The role of sound propagation in concentrated colloidal suspensions

Abstract

In a suspension, the hydrodynamic interactions between particles can propagate by two mechanisms: relatively slowly, by the diffusion of transverse momentum, or relatively rapidly, by the propagation of sound waves. Here we describe computer simulation results for the collective and single particle dynamics of colloidal particles with the aim of clarifying the role of sound. We find that for single particle motion the effect is rather trivial. As for an isolated particle, compressibility modifies the decay of velocity fluctuations only at very short times. For collective correlations this is not true. Our results show that the multiple scattering of sound waves between particles can induce correlated collective motions on time scales comparable with the diffusion of transverse momentum.

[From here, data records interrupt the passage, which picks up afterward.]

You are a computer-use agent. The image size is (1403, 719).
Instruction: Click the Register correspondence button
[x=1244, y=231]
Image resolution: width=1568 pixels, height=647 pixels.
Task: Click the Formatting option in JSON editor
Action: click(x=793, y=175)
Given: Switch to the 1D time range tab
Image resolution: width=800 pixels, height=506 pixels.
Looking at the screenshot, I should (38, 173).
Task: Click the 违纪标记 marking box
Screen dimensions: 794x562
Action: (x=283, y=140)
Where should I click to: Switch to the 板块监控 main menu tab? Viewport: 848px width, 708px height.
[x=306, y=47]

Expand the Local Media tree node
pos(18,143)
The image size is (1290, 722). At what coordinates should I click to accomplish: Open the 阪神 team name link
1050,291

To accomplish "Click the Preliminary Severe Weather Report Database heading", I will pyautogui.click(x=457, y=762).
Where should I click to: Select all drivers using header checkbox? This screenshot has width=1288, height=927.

The effects of compressibility are no longer restricted to very short times and manifest themselves as rapid oscillations in the time dependence of the collective diffusion coefficient. We suggest that these oscillations can largely be explained in terms of “effective” incompressible hydrodynamic theory, the suspension bulk viscosity, kinematic viscosity, and speed of sound becoming the relevant parameters. The oscillations are furthermore centered on the (hypothetical) incompressible result. Thus, while the effects of sound propagation may extend to surprisingly long times, the net effect remains limited to very short times. We discuss where these sound-induced oscillations will be relevant experimentally.